HISTORY
The present day BEAR was named after the USRC BEAR (AG-29). The original BEAR (AG-29) was a steam barquentine, 199 feet overall in length, of heavy oak construction, powered by a compound reciprocating steam engine which produced 300 horsepower.
Built in Scotland in 1847, the BEAR served 10 years in the seal hunts in the Canadian Arctic. In 1884, BEAR was purchased by the U.S. Government to rescue the survivors of the Greely Expedition. In 1886, the BEAR was transferred to the Treasury Department for use in the U.S. Revenue Marine's Alaskan Patrol. BEAR served in this capacity for the next forty one years and became a legend in the lusty, brawling, new territory of Alaska. The BEAR embodied the concept of the multi-mission ship by rescuing shipwrecked mariners, breaking ice, enforcing fisheries laws, carrying mail, making hydrographic surveys, and often carrying a U.S. judge who held court and dispensed territorial justice. It was also from the decks of the BEAR that reindeer were introduced to Alaska.

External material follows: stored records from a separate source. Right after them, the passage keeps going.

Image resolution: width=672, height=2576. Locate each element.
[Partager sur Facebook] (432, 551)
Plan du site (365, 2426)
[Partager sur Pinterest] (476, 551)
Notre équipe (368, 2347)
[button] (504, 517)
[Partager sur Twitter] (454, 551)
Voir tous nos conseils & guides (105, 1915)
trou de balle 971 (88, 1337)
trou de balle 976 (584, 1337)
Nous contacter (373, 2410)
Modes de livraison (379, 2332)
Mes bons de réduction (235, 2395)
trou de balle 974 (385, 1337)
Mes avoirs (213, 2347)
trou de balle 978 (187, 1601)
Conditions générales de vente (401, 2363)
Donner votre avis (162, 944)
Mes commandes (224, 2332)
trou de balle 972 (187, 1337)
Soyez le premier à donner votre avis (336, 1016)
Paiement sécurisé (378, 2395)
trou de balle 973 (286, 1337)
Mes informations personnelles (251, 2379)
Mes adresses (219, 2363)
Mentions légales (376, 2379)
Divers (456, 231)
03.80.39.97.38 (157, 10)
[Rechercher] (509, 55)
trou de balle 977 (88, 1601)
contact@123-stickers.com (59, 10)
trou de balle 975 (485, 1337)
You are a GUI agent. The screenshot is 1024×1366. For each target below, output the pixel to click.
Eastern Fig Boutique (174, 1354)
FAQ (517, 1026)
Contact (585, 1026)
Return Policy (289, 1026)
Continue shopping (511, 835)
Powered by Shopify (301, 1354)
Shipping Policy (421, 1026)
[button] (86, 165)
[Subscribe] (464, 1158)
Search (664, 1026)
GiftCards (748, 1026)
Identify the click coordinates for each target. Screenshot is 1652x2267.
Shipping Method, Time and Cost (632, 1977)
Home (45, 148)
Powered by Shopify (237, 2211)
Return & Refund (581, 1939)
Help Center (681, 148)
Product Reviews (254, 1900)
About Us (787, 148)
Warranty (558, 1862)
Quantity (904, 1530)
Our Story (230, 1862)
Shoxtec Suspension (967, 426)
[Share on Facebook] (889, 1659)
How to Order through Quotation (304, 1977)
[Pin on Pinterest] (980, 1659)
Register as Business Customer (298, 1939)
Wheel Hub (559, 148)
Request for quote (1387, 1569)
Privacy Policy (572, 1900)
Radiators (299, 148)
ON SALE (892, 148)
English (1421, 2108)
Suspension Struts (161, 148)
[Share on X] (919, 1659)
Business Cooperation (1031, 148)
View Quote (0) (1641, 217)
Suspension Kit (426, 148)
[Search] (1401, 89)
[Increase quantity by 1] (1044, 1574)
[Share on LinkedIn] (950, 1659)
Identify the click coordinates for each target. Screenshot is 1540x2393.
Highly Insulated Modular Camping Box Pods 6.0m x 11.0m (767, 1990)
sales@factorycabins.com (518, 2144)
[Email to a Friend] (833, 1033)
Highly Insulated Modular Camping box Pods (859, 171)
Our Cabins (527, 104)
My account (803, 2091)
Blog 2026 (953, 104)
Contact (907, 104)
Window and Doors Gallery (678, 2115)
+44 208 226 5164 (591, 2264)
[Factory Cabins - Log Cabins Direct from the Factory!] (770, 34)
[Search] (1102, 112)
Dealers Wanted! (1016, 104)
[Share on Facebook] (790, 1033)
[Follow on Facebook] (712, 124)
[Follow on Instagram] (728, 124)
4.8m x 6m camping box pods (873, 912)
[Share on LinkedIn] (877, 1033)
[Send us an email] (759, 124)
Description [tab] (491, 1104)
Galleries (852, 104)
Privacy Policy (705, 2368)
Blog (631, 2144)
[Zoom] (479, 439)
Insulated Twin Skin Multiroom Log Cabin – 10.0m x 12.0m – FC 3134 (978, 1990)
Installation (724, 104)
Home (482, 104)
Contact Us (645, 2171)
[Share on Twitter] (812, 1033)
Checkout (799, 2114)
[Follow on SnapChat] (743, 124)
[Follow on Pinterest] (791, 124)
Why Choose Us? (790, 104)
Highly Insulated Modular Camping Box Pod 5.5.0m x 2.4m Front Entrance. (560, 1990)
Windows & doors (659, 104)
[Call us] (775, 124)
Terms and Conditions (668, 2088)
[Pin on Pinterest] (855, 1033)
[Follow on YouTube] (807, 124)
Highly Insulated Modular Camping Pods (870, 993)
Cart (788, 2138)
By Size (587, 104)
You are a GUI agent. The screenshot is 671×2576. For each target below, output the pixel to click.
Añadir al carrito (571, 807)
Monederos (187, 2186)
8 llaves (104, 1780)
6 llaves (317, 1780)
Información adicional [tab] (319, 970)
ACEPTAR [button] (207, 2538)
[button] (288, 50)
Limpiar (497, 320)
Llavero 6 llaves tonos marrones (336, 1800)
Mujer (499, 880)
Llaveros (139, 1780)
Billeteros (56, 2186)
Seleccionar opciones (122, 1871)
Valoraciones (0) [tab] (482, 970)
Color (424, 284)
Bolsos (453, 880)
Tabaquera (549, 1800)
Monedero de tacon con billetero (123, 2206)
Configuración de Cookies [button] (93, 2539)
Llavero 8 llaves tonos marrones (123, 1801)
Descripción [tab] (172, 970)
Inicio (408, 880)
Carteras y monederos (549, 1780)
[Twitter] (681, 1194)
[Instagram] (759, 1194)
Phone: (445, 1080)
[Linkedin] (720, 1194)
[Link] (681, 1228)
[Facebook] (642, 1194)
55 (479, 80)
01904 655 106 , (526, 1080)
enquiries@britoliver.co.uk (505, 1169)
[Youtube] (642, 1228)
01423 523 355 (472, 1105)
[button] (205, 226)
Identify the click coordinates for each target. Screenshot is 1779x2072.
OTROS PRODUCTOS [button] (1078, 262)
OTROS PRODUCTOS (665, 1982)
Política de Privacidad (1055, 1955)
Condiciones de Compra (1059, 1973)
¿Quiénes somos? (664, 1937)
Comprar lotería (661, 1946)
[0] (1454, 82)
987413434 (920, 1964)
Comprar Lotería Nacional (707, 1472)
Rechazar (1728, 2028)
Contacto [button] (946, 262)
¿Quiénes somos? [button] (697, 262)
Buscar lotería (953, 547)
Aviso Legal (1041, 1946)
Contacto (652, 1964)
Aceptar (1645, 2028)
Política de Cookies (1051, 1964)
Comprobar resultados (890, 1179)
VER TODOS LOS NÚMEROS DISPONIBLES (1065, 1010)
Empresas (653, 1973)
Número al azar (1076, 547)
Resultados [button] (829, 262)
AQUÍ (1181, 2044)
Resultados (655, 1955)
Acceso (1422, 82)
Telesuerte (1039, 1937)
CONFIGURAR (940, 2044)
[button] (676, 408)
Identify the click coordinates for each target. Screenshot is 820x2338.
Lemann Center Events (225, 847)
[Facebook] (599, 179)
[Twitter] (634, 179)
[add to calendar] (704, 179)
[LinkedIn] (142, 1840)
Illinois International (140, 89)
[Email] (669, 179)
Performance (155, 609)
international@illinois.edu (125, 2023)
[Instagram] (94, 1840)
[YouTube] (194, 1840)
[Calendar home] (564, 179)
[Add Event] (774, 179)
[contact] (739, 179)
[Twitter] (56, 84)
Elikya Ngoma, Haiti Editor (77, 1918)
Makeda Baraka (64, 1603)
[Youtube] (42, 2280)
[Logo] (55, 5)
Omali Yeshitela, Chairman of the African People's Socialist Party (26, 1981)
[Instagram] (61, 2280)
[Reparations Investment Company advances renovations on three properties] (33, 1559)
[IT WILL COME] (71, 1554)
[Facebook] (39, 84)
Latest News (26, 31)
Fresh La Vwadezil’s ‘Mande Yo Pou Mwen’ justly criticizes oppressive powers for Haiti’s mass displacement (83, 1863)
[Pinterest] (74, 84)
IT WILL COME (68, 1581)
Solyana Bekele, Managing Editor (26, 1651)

BEAR's most dramatic rescue was the Overland Expedition, which was launched in the winter of 1897 to bring relief to Alaska whalers frozen in the ice off Point Barrow. Stopped by ice and storms, BEAR put ashore a party of crewmembers headed by LT D.H. Jarvis. The party made an epic dog sled trek over 1,600 miles of frozen Arctic wilderness to Point Barrow driving a herd of reindeer ahead of them. They arrived in time to save the survivors of eight trapped vessels from almost certain starvation and provide shelter and medical attention until BEAR was able to break through the ice and lead them out.
The keel of the present-day BEAR was laid on August 23, 1979, and the cutter was launched on September 25, 1980 and then formally commissioned on February 4, 1983. BEAR is the first of thirteen Famous Class 270-foot medium endurance cutters. BEAR is capable of conducting several different missions, including search and rescue, alien migrant interdiction, counterdrug, fisheries enforcement, and international engagement -- illustrating the versatile, multi-mission character of the Coast Guard and the cutter fleet.
BEAR celebrated both its 25th and 30th anniversaries underway on counterdrug patrols in the Caribbean Sea, and its 35th anniversary on a counterdrug patrol in the Eastern Pacific Ocean.